> **BRIEF**: Print exactly the lines below between the line holding "Image resolution: width=1762" and the line holding "Given: Click the Add slots link", inclusive, and nothing more.
··· INPUT DATA
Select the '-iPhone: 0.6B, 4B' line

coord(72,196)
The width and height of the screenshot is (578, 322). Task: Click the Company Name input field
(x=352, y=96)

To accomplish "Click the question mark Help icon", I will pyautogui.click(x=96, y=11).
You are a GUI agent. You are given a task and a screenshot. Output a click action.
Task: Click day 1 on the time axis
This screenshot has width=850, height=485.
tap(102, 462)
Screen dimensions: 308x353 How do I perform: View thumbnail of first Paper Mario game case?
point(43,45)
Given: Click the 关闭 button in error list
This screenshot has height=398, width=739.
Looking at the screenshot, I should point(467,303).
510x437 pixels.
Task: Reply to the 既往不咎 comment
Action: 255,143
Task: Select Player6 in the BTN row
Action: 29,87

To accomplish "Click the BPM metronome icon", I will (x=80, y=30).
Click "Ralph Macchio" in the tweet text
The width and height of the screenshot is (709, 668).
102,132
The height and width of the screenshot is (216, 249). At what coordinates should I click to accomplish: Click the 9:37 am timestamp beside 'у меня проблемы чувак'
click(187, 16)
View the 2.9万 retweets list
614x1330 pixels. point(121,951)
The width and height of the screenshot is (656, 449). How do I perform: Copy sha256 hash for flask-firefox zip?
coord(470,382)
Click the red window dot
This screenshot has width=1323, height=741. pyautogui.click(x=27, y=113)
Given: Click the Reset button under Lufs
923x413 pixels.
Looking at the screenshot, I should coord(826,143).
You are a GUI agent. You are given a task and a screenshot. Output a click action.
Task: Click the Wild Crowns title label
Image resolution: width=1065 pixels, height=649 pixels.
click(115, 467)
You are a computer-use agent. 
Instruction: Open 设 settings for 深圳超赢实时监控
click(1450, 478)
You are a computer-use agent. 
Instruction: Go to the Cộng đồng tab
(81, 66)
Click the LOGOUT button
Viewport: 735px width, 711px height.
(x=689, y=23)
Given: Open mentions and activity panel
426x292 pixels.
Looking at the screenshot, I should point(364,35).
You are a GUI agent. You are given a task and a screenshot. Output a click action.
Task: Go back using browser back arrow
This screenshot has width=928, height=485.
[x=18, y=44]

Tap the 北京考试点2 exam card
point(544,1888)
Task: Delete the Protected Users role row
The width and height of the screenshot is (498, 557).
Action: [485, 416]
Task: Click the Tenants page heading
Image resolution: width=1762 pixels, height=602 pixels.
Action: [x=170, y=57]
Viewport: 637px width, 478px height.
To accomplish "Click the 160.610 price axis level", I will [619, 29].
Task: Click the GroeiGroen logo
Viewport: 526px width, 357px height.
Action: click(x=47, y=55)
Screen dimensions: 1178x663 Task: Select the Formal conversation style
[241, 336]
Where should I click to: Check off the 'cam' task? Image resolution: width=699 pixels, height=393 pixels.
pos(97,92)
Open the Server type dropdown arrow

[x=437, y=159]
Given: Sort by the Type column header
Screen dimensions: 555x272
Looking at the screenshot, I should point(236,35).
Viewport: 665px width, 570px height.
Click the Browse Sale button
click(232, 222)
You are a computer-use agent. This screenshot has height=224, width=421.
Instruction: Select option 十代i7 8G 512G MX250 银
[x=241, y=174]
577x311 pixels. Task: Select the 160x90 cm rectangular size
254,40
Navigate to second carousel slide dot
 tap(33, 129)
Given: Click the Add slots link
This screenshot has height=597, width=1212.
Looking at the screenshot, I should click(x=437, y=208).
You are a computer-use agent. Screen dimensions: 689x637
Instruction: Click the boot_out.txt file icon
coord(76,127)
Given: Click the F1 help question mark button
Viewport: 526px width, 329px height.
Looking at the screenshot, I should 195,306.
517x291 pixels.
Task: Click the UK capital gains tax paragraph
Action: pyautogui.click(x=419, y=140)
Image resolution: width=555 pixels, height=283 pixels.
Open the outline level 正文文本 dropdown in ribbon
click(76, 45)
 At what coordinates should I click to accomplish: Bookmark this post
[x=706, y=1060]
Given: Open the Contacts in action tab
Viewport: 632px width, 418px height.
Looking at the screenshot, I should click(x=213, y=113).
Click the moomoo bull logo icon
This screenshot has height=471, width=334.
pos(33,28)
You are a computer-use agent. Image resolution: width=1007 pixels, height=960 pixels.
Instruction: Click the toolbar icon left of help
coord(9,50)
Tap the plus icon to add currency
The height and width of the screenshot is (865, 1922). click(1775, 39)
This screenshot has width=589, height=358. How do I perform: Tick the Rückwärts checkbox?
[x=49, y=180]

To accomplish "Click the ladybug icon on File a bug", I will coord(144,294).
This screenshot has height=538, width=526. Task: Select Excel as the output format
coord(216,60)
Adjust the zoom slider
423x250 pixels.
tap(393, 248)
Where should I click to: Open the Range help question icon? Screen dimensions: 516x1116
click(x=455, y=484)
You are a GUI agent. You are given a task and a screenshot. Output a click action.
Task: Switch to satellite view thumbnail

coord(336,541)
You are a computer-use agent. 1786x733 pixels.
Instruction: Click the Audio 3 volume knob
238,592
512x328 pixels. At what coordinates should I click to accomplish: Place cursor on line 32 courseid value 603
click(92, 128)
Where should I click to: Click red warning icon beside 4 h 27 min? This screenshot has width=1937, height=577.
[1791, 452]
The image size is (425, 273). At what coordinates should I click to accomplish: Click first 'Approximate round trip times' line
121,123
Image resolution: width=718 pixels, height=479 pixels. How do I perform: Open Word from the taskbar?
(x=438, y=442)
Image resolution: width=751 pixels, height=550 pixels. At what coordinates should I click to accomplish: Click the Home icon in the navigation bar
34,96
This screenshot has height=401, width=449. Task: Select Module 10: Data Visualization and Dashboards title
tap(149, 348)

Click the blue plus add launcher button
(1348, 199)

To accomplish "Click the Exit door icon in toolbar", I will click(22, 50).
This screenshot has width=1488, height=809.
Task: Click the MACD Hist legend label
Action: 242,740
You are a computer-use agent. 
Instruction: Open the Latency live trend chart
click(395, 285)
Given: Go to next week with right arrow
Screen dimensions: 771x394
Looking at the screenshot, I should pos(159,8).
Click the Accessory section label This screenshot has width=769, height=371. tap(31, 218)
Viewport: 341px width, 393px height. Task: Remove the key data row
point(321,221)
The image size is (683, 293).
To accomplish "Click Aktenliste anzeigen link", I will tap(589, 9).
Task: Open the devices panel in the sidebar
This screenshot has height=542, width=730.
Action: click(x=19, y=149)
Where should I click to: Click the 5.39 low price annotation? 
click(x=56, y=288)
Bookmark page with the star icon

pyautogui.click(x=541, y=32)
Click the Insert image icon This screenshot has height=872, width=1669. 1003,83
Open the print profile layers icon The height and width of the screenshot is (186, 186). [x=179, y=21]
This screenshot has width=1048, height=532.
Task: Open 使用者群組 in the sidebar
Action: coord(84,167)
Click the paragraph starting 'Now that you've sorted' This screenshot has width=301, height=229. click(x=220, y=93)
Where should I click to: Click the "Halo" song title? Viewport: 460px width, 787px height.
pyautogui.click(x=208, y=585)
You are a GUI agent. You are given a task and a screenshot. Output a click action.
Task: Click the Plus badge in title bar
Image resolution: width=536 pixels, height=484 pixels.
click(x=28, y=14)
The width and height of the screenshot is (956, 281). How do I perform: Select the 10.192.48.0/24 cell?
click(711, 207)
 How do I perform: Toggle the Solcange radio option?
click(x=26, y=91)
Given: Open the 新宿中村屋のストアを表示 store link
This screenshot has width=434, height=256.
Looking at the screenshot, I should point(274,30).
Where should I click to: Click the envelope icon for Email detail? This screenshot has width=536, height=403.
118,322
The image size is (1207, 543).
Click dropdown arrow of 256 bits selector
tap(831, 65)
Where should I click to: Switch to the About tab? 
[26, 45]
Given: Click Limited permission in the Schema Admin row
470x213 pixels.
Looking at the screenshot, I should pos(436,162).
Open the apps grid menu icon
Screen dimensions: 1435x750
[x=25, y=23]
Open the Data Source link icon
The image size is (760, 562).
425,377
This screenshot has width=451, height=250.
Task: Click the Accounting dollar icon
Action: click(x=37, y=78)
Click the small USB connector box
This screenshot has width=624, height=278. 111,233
······
> **RESPONSE TO THE EXERCISE**:
Image resolution: width=1762 pixels, height=602 pixels.
Action: [x=170, y=57]
Viewport: 637px width, 478px height.
To accomplish "Click the 160.610 price axis level", I will [619, 29].
Task: Click the GroeiGroen logo
Viewport: 526px width, 357px height.
Action: click(x=47, y=55)
Screen dimensions: 1178x663 Task: Select the Formal conversation style
[241, 336]
Where should I click to: Check off the 'cam' task? Image resolution: width=699 pixels, height=393 pixels.
pos(97,92)
Open the Server type dropdown arrow

[x=437, y=159]
Given: Sort by the Type column header
Screen dimensions: 555x272
Looking at the screenshot, I should point(236,35).
Viewport: 665px width, 570px height.
Click the Browse Sale button
click(232, 222)
You are a computer-use agent. This screenshot has height=224, width=421.
Instruction: Select option 十代i7 8G 512G MX250 银
[x=241, y=174]
577x311 pixels. Task: Select the 160x90 cm rectangular size
254,40
Navigate to second carousel slide dot
 tap(33, 129)
Given: Click the Add slots link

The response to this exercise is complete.